Search the records for the word "will" and copy each line in which it appears.
=== Section Start ===
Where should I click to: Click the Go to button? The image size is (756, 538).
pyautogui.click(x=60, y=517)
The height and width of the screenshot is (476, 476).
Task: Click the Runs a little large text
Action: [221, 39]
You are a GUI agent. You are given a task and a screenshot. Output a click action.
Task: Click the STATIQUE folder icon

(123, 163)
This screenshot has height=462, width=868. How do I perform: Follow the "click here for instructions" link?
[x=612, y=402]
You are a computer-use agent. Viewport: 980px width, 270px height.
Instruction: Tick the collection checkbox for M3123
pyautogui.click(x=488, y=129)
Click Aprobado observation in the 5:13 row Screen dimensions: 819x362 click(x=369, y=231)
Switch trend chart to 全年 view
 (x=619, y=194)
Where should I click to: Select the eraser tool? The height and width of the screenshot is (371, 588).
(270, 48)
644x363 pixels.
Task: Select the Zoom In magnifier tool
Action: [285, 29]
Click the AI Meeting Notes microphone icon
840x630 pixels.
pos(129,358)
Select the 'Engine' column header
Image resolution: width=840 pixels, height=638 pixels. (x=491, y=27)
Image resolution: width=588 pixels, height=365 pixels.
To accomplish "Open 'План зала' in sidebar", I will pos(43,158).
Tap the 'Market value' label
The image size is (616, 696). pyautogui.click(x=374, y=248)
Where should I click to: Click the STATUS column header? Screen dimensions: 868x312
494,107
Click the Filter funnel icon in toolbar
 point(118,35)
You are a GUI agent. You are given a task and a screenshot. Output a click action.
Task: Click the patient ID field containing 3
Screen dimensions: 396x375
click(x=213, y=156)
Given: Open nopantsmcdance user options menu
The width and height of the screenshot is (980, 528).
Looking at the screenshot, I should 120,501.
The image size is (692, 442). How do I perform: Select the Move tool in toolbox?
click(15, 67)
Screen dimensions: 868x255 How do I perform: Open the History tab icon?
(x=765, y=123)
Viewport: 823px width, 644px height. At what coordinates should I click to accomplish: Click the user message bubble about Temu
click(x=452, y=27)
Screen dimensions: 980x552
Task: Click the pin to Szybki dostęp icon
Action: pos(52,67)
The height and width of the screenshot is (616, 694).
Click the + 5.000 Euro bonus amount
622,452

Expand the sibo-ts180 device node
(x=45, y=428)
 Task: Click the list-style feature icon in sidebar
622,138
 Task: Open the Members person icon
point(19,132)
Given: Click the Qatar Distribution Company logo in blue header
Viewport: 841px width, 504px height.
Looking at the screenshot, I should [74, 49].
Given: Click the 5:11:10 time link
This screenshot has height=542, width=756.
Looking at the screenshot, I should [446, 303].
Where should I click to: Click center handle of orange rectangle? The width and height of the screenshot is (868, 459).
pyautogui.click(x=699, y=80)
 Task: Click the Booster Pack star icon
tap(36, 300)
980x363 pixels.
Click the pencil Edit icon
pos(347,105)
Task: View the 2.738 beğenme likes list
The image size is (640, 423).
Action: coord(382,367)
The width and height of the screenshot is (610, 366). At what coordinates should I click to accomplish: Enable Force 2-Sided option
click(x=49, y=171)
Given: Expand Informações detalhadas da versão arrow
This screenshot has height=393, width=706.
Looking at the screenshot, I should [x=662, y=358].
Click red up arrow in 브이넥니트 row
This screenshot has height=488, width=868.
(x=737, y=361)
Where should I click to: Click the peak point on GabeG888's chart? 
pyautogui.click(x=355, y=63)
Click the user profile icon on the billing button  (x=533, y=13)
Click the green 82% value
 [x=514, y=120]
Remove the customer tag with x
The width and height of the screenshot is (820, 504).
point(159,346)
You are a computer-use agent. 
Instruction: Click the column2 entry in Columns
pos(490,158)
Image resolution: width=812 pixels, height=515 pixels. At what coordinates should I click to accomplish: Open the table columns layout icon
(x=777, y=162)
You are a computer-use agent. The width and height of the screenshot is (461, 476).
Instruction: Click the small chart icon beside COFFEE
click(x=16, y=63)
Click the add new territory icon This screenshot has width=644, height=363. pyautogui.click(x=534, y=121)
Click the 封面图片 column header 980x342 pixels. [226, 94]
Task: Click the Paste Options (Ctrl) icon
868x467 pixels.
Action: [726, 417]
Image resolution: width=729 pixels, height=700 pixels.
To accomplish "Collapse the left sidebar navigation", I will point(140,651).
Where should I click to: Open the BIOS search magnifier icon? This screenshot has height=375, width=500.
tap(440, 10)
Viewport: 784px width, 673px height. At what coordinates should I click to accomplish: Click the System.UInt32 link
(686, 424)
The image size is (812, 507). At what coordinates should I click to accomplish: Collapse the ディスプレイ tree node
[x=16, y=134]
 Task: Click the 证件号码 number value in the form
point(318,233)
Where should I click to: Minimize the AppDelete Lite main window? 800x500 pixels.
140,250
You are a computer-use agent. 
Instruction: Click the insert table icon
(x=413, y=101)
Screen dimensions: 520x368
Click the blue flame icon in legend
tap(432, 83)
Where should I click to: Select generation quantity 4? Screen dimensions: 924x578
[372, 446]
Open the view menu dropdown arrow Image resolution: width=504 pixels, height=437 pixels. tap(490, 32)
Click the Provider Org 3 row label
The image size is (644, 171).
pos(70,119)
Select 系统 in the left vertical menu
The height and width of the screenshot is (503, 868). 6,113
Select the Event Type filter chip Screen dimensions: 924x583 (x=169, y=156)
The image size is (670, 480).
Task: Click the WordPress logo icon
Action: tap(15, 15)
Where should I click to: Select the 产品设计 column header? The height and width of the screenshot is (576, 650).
=== Section End ===
RESULT ->
To accomplish "Open 'План зала' in sidebar", I will pos(43,158).
To accomplish "Collapse the left sidebar navigation", I will point(140,651).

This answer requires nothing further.